What if you flipped the light switch in your living room and instead of lamps or overhead fixtures, an entire wall blinked on? What if the logo on your Aztec jacket glowed on its own? Or what if you could roll up your computer screen for easy transport?
Far-fetched? Not really. Inventor Kee Moon, Ph.D., associate professor of engineering at San Diego State, believes a new technology discovered by his research team may soon begin to change the way we think about light.
Moon’s team, including faculty colleagues, Khaled Morsi, Ph.D., and Samuel Kassegne, Ph.D., plus a complement of “brilliant students,” have devised a way to make a flexible, three-dimensional microstructure from inexpensive metallic powders such as carbon, aluminum and graphite.
This microscopic grid acts as an electrode, carrying the current needed to power organic light-emitting polymers to create a bright, bendable and inexpensive source of light.
Organic light-emitting diode (OLED) luminance is an emerging technology already used in some television and cell phone displays. Until now, however, it’s lacked sufficient brightness, affordability and flexibility for widespread commercial use.
But the SDSU research team’s approach, Moon said, solves all three problems, realizing the dream of flexible OLED technology, an advancement dubbed “the holy grail” by some scientists in the field. Factor in low energy requirements plus a relatively green manufacturing process, and the prospect of flexible OLED lighting becomes all the more compelling.
The SDSU discovery also adds the great advantage of scalability to OLED materials. “We can make our microstructure the dimension we would like,” Moon said. “We can cover a large area in an inexpensive way.”

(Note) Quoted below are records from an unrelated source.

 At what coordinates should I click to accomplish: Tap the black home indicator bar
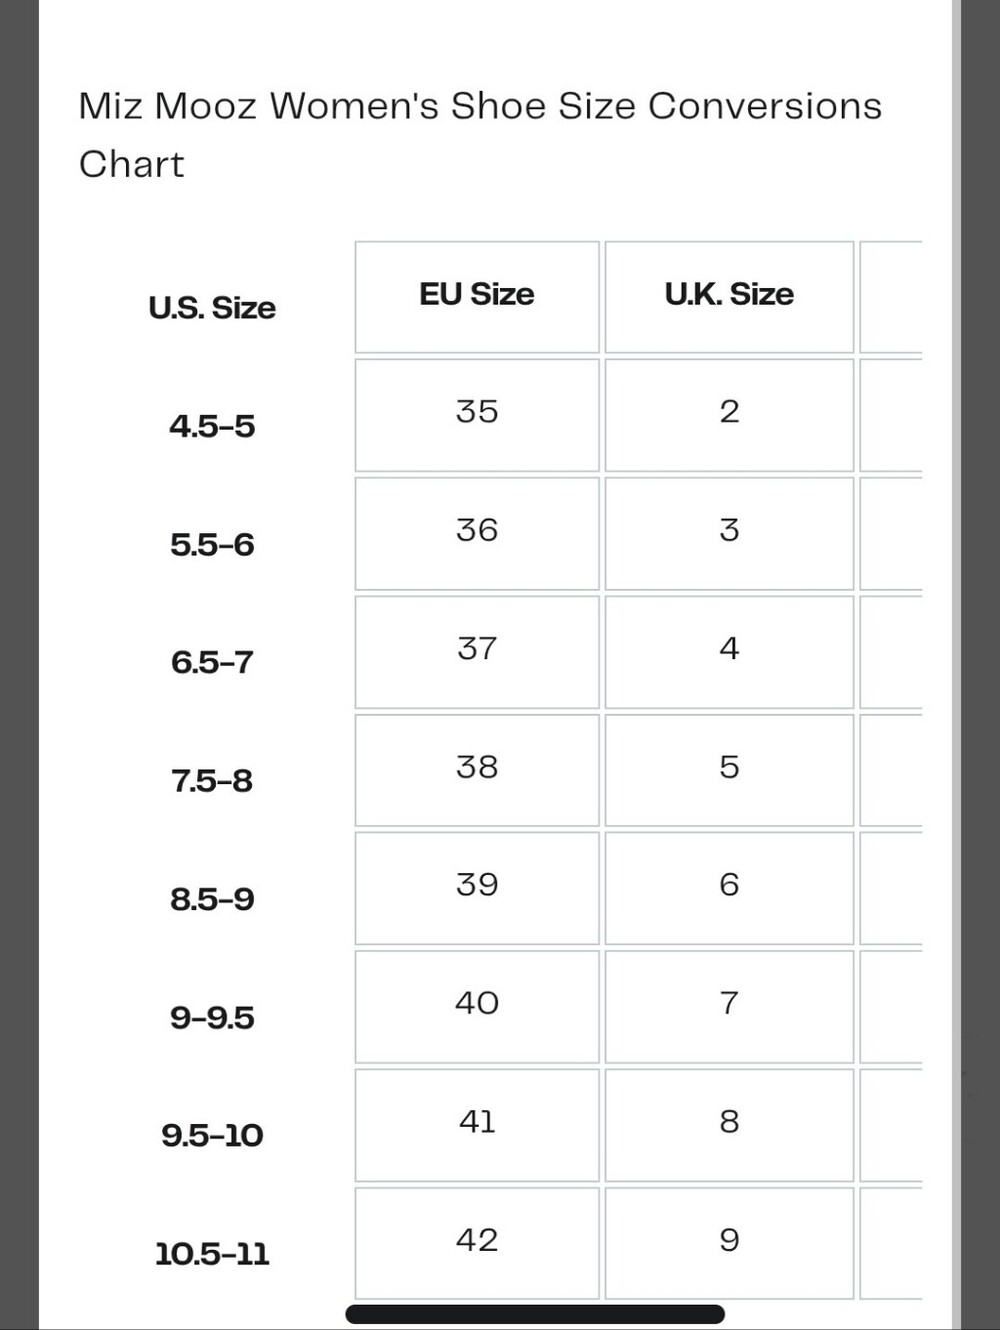[x=535, y=1314]
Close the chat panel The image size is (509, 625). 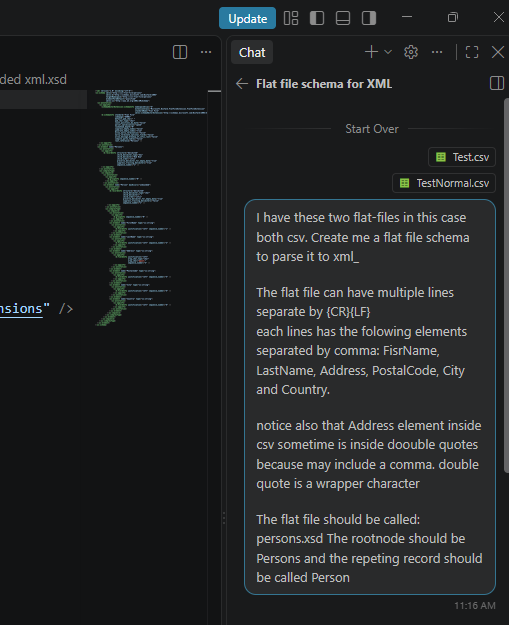click(498, 52)
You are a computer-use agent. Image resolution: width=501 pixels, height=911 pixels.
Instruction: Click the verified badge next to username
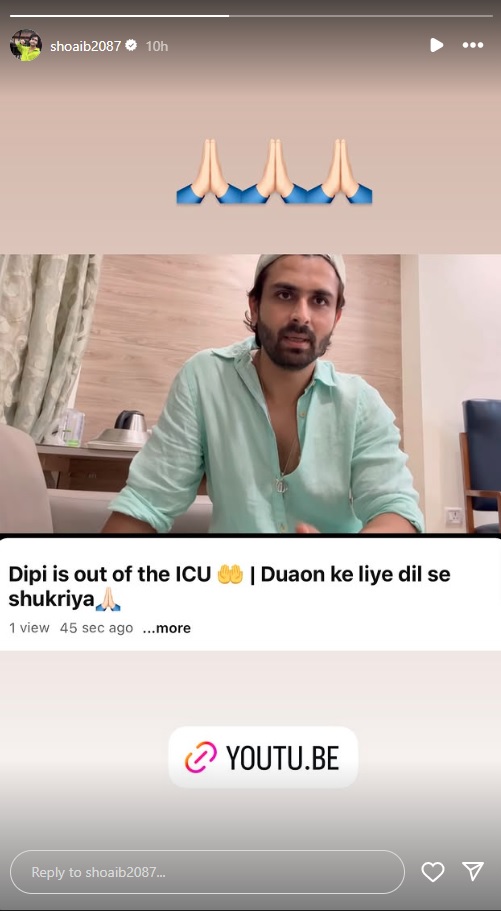131,45
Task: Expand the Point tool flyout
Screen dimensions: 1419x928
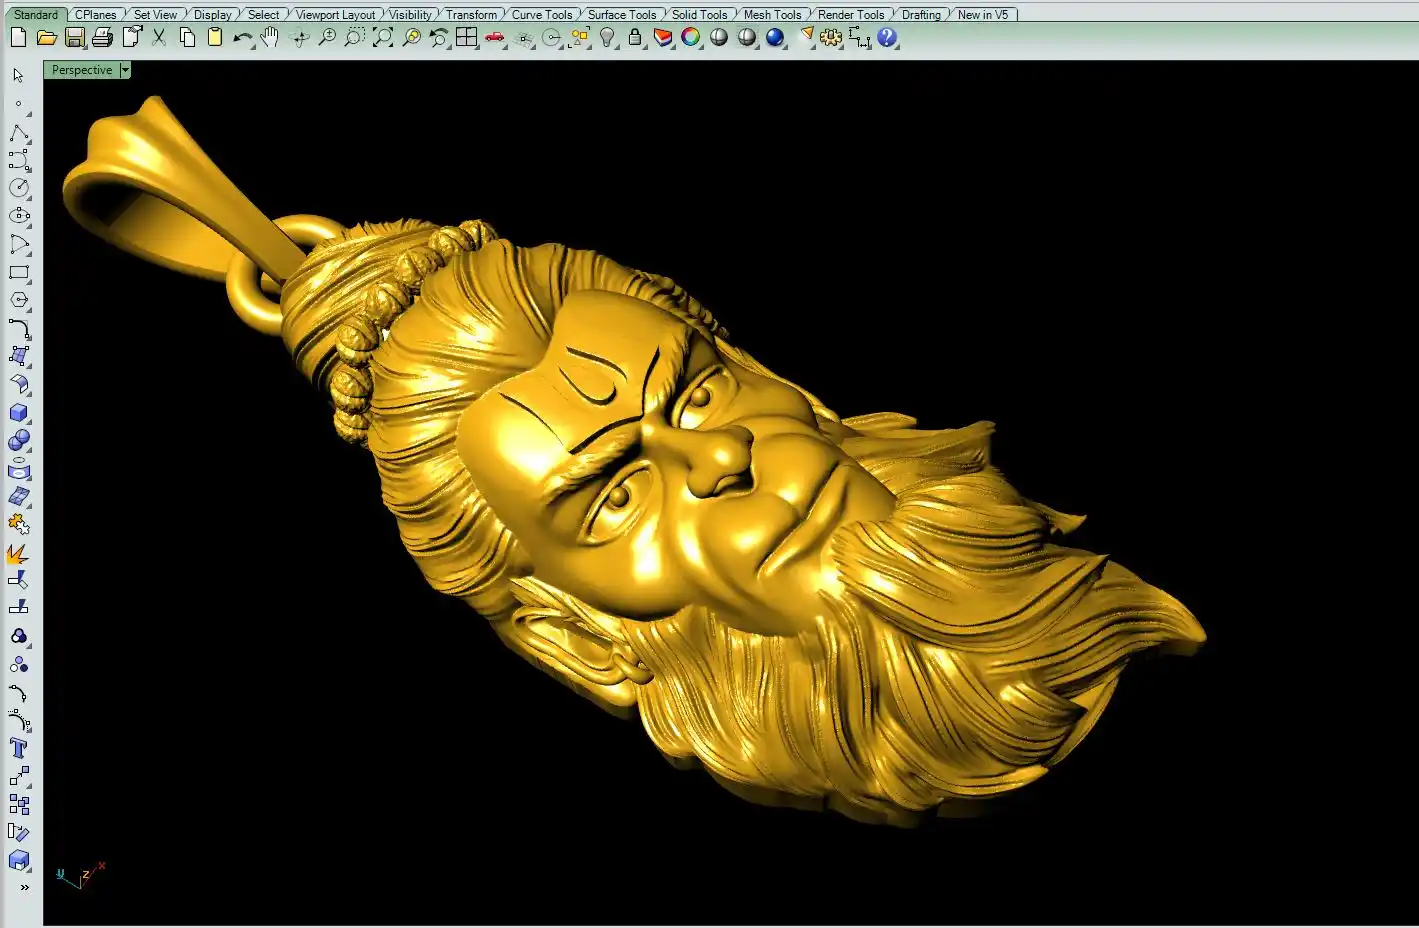Action: [19, 104]
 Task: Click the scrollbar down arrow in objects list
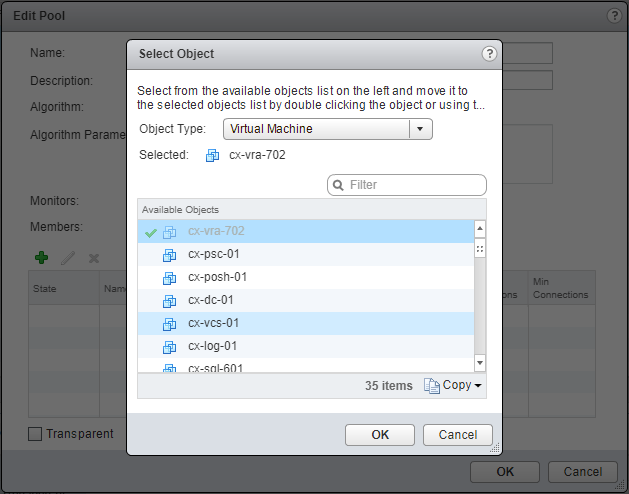(x=479, y=363)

Thus the futuristic concept of light-emitting walls or draperies.
The method Moon’s team uses to solidify metallic powders into microstructures of variable sizes or thicknesses is called “sintering.” Heat and pressure convert the powders into molded solids.
Over the past three years, the researchers invented and patented a specific sintering process they call “current-activated tip-based sintering” or CATS. It was this new approach to a known process that suggested the possibility of flexible OLED applications.
Working through the SDSU Tech-nology Transfer Office, Moon and his colleagues recently patented their new discovery and licensed it to Korean-based AMO Corp. for commercial development. The team plans to collaborate with AMO throughout the development and production stages ahead.
“Many faculty members have great ideas with great commercial potential,” Moon said. “However, we are scientists and, in most cases, ignorant of the tech transfer process. Mike (Rondelli) and his staff at SDSU’s Technology Transfer Office facilitate the process for us, so we can put the science to practical use.”